> **Exercise aim**
Transcribe the entries exactly as each line appears.

> **Data in this exercise**
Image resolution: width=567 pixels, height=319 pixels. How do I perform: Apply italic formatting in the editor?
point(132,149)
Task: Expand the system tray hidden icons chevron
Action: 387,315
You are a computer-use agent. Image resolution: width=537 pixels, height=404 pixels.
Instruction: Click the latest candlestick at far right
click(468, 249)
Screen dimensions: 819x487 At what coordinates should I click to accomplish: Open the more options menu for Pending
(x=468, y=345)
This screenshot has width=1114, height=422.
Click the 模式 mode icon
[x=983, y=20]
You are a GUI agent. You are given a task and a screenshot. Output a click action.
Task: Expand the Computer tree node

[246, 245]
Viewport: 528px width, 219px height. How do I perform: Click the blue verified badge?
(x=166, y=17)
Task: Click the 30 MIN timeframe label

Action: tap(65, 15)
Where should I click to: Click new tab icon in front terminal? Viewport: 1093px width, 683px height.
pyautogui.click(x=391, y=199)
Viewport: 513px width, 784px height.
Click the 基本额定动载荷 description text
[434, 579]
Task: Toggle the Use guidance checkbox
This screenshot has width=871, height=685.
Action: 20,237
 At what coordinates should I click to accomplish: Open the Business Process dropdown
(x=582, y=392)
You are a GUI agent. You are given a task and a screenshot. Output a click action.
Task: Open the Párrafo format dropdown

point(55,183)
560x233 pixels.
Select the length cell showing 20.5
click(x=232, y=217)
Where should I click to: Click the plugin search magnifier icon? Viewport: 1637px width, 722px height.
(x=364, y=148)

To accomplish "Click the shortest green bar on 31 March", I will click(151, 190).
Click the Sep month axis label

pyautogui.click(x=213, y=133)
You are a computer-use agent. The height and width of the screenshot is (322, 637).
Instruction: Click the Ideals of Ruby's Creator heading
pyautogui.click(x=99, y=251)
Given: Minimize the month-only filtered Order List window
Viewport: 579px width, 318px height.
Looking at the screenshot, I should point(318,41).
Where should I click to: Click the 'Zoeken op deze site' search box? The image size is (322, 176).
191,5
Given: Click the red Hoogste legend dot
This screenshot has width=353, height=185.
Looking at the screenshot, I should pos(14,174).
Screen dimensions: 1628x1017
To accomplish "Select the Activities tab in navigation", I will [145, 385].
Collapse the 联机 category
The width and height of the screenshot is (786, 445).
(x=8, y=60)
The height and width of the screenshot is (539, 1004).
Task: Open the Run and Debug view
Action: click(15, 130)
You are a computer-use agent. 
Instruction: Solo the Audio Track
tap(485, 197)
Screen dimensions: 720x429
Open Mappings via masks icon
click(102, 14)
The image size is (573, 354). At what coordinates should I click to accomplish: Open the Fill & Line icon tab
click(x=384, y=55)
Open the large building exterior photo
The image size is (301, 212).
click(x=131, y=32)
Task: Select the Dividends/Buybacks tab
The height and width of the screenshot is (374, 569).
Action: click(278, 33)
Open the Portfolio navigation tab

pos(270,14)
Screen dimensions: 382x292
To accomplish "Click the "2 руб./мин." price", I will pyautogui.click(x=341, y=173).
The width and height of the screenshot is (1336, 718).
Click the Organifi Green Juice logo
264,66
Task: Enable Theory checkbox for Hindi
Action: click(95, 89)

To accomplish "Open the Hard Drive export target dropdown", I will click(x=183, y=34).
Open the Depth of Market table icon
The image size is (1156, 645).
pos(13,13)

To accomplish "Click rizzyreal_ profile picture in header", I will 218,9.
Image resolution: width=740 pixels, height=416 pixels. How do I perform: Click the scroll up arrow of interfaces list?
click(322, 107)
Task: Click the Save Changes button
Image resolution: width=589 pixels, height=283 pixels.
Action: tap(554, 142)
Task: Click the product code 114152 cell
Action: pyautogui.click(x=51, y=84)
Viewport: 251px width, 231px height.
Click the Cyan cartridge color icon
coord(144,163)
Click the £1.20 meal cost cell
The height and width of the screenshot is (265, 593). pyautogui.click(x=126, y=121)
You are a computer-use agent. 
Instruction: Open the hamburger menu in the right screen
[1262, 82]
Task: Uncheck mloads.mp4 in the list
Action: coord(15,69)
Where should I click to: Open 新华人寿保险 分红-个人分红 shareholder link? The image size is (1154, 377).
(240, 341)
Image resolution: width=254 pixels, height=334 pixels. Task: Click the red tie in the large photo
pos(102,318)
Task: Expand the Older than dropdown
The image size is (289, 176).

> **Expected output**
Image resolution: width=567 pixels, height=319 pixels. How do I perform: Apply italic formatting in the editor?
point(132,149)
Task: Expand the system tray hidden icons chevron
Action: 387,315
You are a computer-use agent. Image resolution: width=537 pixels, height=404 pixels.
Instruction: Click the latest candlestick at far right
click(468, 249)
Screen dimensions: 819x487 At what coordinates should I click to accomplish: Open the more options menu for Pending
(x=468, y=345)
This screenshot has width=1114, height=422.
Click the 模式 mode icon
[x=983, y=20]
You are a GUI agent. You are given a task and a screenshot. Output a click action.
Task: Expand the Computer tree node

[246, 245]
Viewport: 528px width, 219px height. How do I perform: Click the blue verified badge?
(x=166, y=17)
Task: Click the 30 MIN timeframe label

Action: tap(65, 15)
Where should I click to: Click new tab icon in front terminal? Viewport: 1093px width, 683px height.
pyautogui.click(x=391, y=199)
Viewport: 513px width, 784px height.
Click the 基本额定动载荷 description text
[434, 579]
Task: Toggle the Use guidance checkbox
This screenshot has width=871, height=685.
Action: 20,237
 At what coordinates should I click to accomplish: Open the Business Process dropdown
(x=582, y=392)
You are a GUI agent. You are given a task and a screenshot. Output a click action.
Task: Open the Párrafo format dropdown

point(55,183)
560x233 pixels.
Select the length cell showing 20.5
click(x=232, y=217)
Where should I click to: Click the plugin search magnifier icon? Viewport: 1637px width, 722px height.
(x=364, y=148)

To accomplish "Click the shortest green bar on 31 March", I will click(151, 190).
Click the Sep month axis label

pyautogui.click(x=213, y=133)
You are a computer-use agent. The height and width of the screenshot is (322, 637).
Instruction: Click the Ideals of Ruby's Creator heading
pyautogui.click(x=99, y=251)
Given: Minimize the month-only filtered Order List window
Viewport: 579px width, 318px height.
Looking at the screenshot, I should point(318,41).
Where should I click to: Click the 'Zoeken op deze site' search box? The image size is (322, 176).
191,5
Given: Click the red Hoogste legend dot
This screenshot has width=353, height=185.
Looking at the screenshot, I should pos(14,174).
Screen dimensions: 1628x1017
To accomplish "Select the Activities tab in navigation", I will [145, 385].
Collapse the 联机 category
The width and height of the screenshot is (786, 445).
(x=8, y=60)
The height and width of the screenshot is (539, 1004).
Task: Open the Run and Debug view
Action: click(15, 130)
You are a computer-use agent. 
Instruction: Solo the Audio Track
tap(485, 197)
Screen dimensions: 720x429
Open Mappings via masks icon
click(102, 14)
The image size is (573, 354). At what coordinates should I click to accomplish: Open the Fill & Line icon tab
click(x=384, y=55)
Open the large building exterior photo
The image size is (301, 212).
click(x=131, y=32)
Task: Select the Dividends/Buybacks tab
The height and width of the screenshot is (374, 569).
Action: click(278, 33)
Open the Portfolio navigation tab

pos(270,14)
Screen dimensions: 382x292
To accomplish "Click the "2 руб./мин." price", I will pyautogui.click(x=341, y=173).
The width and height of the screenshot is (1336, 718).
Click the Organifi Green Juice logo
264,66
Task: Enable Theory checkbox for Hindi
Action: click(95, 89)

To accomplish "Open the Hard Drive export target dropdown", I will click(x=183, y=34).
Open the Depth of Market table icon
The image size is (1156, 645).
pos(13,13)

To accomplish "Click rizzyreal_ profile picture in header", I will 218,9.
Image resolution: width=740 pixels, height=416 pixels. How do I perform: Click the scroll up arrow of interfaces list?
click(322, 107)
Task: Click the Save Changes button
Image resolution: width=589 pixels, height=283 pixels.
Action: tap(554, 142)
Task: Click the product code 114152 cell
Action: pyautogui.click(x=51, y=84)
Viewport: 251px width, 231px height.
Click the Cyan cartridge color icon
coord(144,163)
Click the £1.20 meal cost cell
The height and width of the screenshot is (265, 593). pyautogui.click(x=126, y=121)
You are a computer-use agent. 
Instruction: Open the hamburger menu in the right screen
[1262, 82]
Task: Uncheck mloads.mp4 in the list
Action: coord(15,69)
Where should I click to: Open 新华人寿保险 分红-个人分红 shareholder link? The image size is (1154, 377).
(240, 341)
Image resolution: width=254 pixels, height=334 pixels. Task: Click the red tie in the large photo
pos(102,318)
Task: Expand the Older than dropdown
The image size is (289, 176).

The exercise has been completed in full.